Le mascherine fatte in casa funzionano?

Non lo sa nessuno. Sicuramente le mascherine chirurgiche marcate CE sì. Negli ospedali medici malati sono andati a lavorare infetti, ma indossavano le mascherine come i colleghi e non si è infettato nessuno.

Aprire le frontiere?

Una follia. Senza nessun approccio per tracciare, controllare queste persone, verificare se sono infette rischiamo di mandare all’aria tutto il lavoro fatto finora. Lo trovo veramente irresponsabile.

Il virus Sars-CoV-2 si è indebolito?

No. I virus non si indeboliscono, è una categoria impropria. I virus diventano più o meno virulenti, con una maggiore o minore capacità di creare danno. I virus nella fase iniziale di un’epidemia, come l’attuale, tendono a diventare più virulenti, maggiormente trasmissibili. Tutt’altro scenario.

Perché i medici dicono che è cambiato il profilo dei malati, che sono meno gravi?

Perché la carica virale è diminuita.

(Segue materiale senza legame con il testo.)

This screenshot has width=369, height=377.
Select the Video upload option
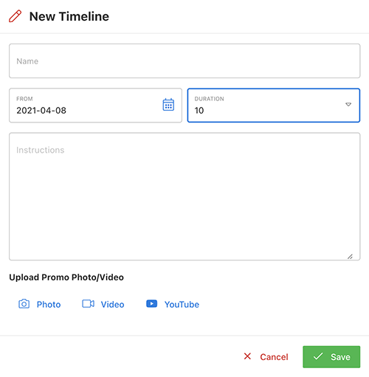(103, 304)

Accade per tutte le malattie infettive, c’è una correlazione tra gravità della malattia e gravità infettiva. Se io parlo con lei mezz’ora e le scarico addosso liberamente una montagna di virus le assicuro che avrà una malattia estremamente grave. Se usiamo tutti e due una mascherina e si infetta con poco virus, darà il tempo al suo sistema immune di neutralizzarlo.

Quindi se non si ripeterà più la situazione di febbraio, la circolazione incontrollata del virus, i malati potrebbero essere sempre meno gravi?

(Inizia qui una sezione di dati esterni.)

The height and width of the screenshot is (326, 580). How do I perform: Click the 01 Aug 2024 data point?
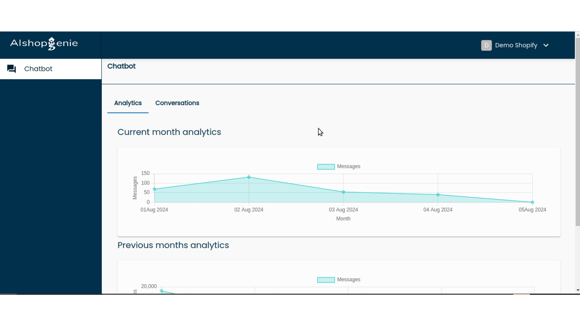[154, 189]

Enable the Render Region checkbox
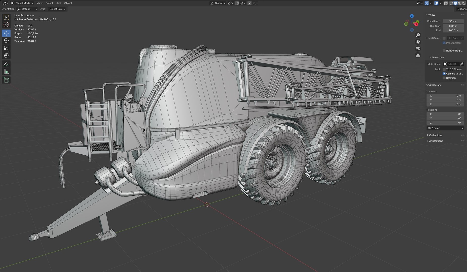(444, 51)
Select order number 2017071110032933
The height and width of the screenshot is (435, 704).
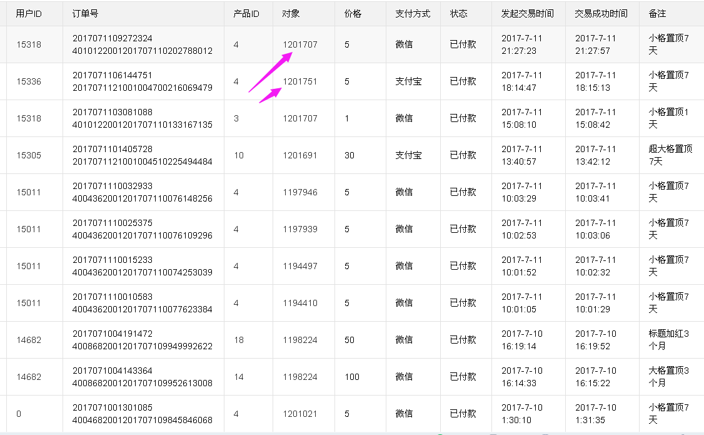(113, 186)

È una generalizzazione condivisibile. Dopo il lockdown di Vò, la prima zona rossa in Veneto, quando erano tutte in isolamento le persone sono guarite rapidamente e anche dei nuovi contagiati nessuno si è infettato in modo grave. Il virus era lo stesso di adesso.

Lei ha detto che il caldo ci aiuterà. Come?

Ho detto che lo spero. È possibile, per analogia con altri coronavirus, che il caldo secco possa ostacolare la diffusione del virus. Le goccioline emesse si essiccano rapidamente e perdono infettività.

Migliaia di persone hanno manifestato chiedendo “Ridateci la scuola”. Come sarà il rientro a settembre?

Premesso che anche i bambini si possono infettare, non c’è dubbio che siano molto più resistenti degli adulti. Se noi permettiamo di andare allo stadio non ha senso non mandare i bambini a scuola. Il rapporto è un bambino malato ogni 1.000 adulti. Il vero problema è regolare il flusso dei genitori che li vanno a portare e a prendere. Si possono fare dei modelli matematici per calcolare il rischio, dipende dalle dimensioni della scuola, delle classi, da come comunicano tra loro. Che aspettiamo?

Non è che anche lei, come il suo collega Massimo Galli, da giovane era nel movimento studentesco?

( ride…) Non mi esprimo. Però non so Galli, ma io ho tenuto fede alle mie convinzioni di studente. Fin da giovane mi sono battuto contro le divisioni sociali e anche nel mio lavoro mi sono sempre impegnato per migliorare la salute dei Paesi poveri e in via di sviluppo.